As the 22-day ban on netting hilsa goes the fishermen across the country have become busy again catching the delectable fish from the Bay of Bengal and different rivers.
In order to increase the production of hilsa, massive publicity, administrative restriction, jail-fines were all in place to ensure the ban. The Fisheries Department claims that the production will surpass past records as the ban on the catch of mother hilsa has been completely successful.
However, there has been a mixed reaction to the success of the operation among fishermen. Fishermen believe that if the government support increases and there are simultaneous restrictions in neighboring countries, production will further increase.
Hilsa researchers said the main purpose of banning hilsa catch at this time is to protect mother hilsa, so that they can safely lay eggs in rivers. They said at least 7,40,000 kgs of egg were released last year alone. If half of it is fertilised and even 10 percent of it survive, 37 trillion hilsa fries or jatka can be found.
Regarding the initiative to protect the mother hilsa this time, hilsa researcher Dr Md Anisur Rahaman, chief scientific officer of Bangladesh Fisheries Research Institute, Chandpur, told the Bangladesh Post that due to the low pressure in the sea, this time more hilsa have been able to enter rivers and lay eggs. Hopefully, this year's total hatching may increase by 10 percent.

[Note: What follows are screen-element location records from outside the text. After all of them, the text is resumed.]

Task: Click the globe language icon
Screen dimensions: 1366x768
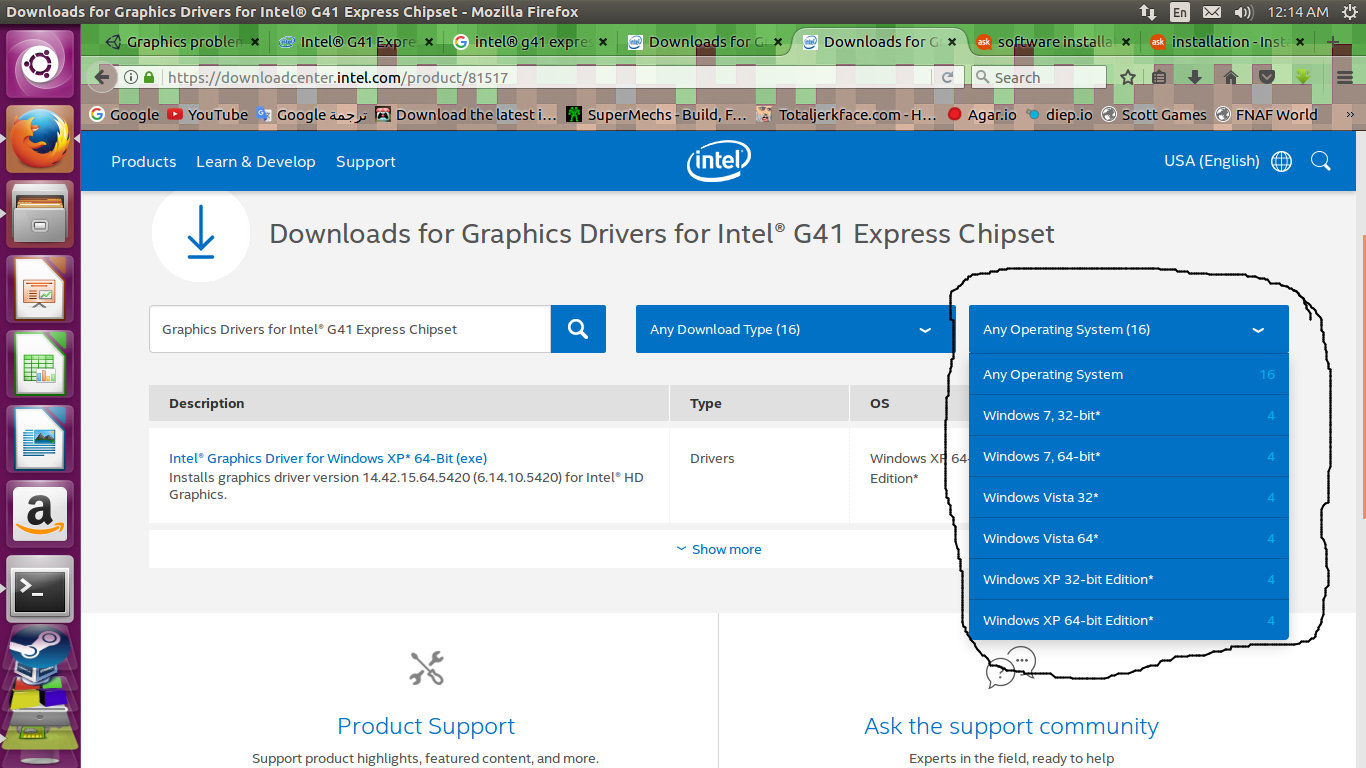Action: [x=1281, y=161]
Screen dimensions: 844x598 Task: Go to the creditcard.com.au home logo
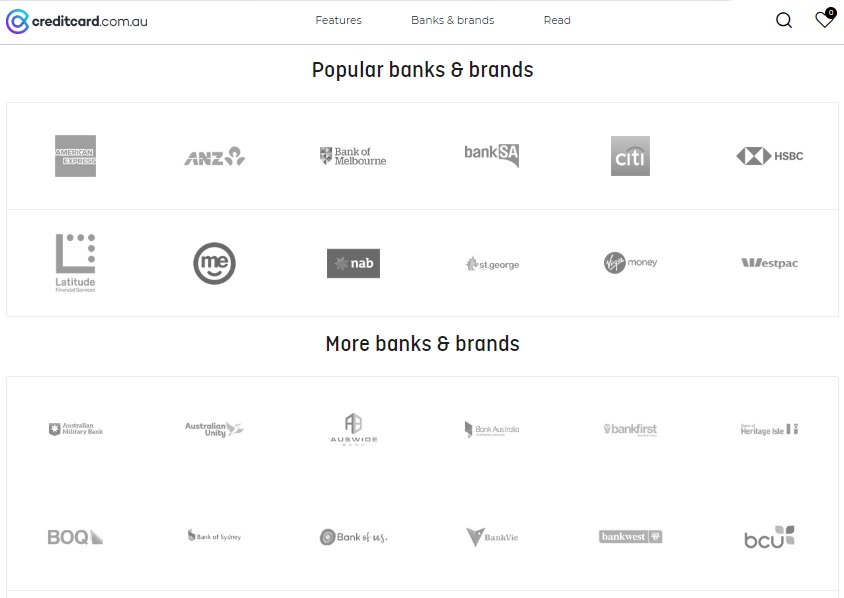76,22
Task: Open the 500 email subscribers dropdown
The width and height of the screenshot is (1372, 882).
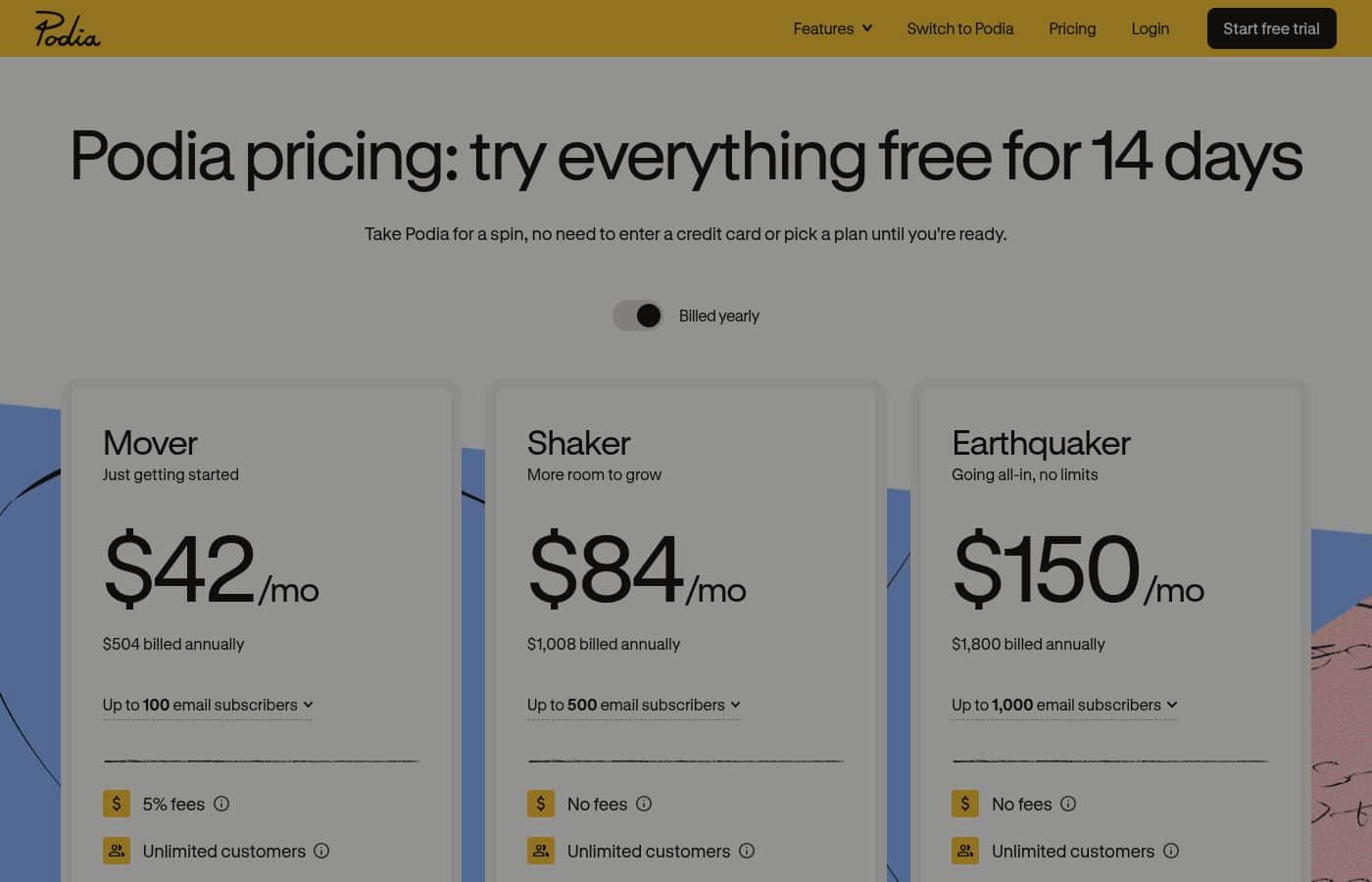Action: point(634,706)
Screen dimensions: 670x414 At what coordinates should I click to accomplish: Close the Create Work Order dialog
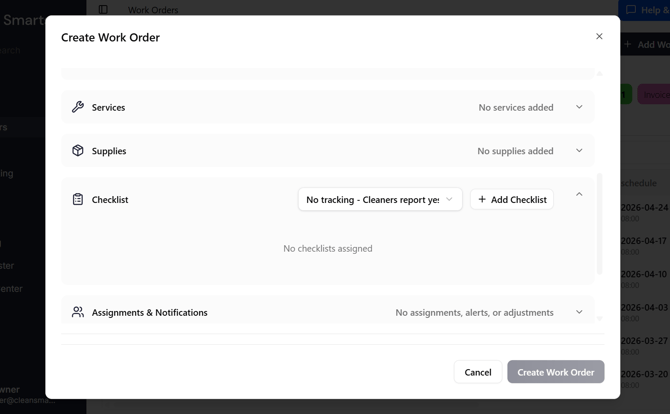tap(599, 36)
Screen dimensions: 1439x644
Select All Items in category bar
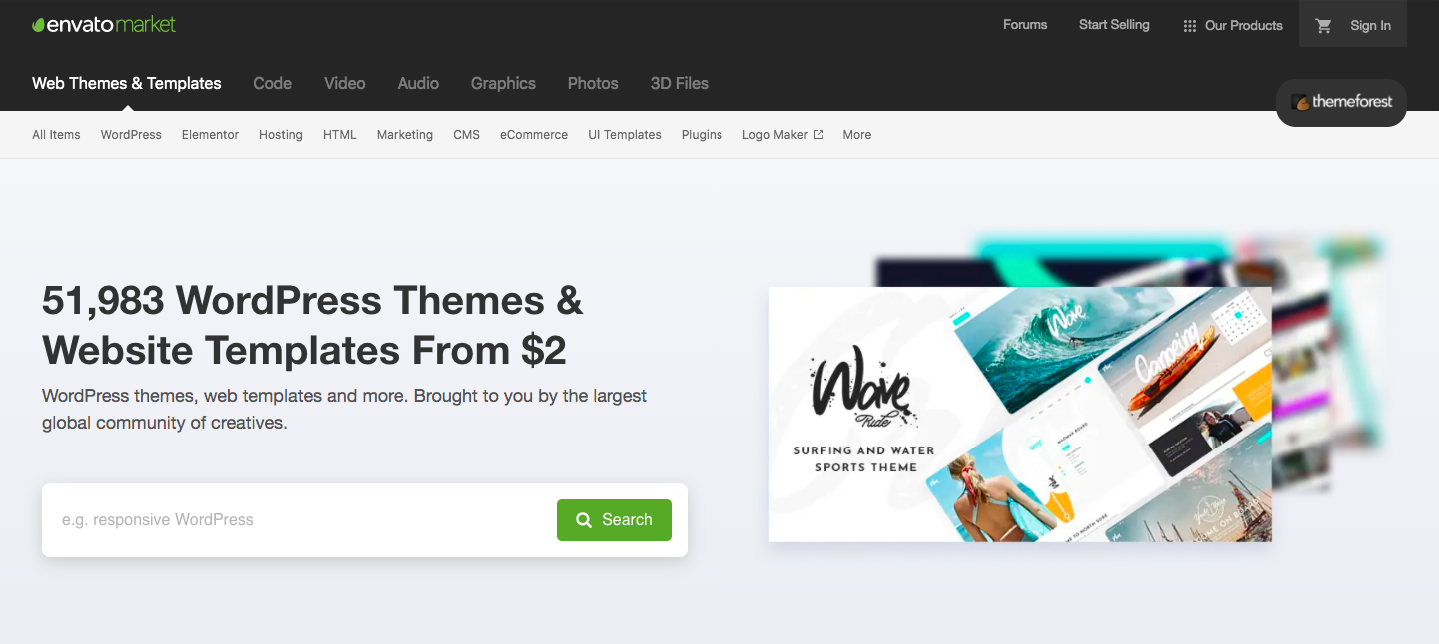pos(56,135)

Jatka protection program we started in Bangladesh from 2003-2004. In the first Bangla month of Ashwin since 2008, it has been banned to catch hilsa for 11 days before and after the full moon. Later, the ban was imposed for 22 consecutive days in conjunction with the full moon and the new moon.
Fisheries officials said the production of hilsa has been steadily increasing due to protecting jatka and mother hilsa during the period of ban. Not only that, overweight hilsa is also available now. Three lakh six thousand tons of hilsa was caught in the country in 2014-15 financial year, it has increased to five lakh 33 thousand tonnes in 2018-19. The average weight of hilsa has increased by 350 grams in the last three years.
Several fishermen in coastal belt said that Indian fishermen have been fishing freely in the Bay of Bengal for the last few years in the ban period. And the ban is not being fully successful.
Fisheries and Livestock Minister SM Rezaul Karim said, "This time our initiative has been a total success in the breeding season of hilsa. This time our police and coastguards took strict measures. As a result, even the fishermen of the neighbouring countries could not enter the border of Bangladesh.”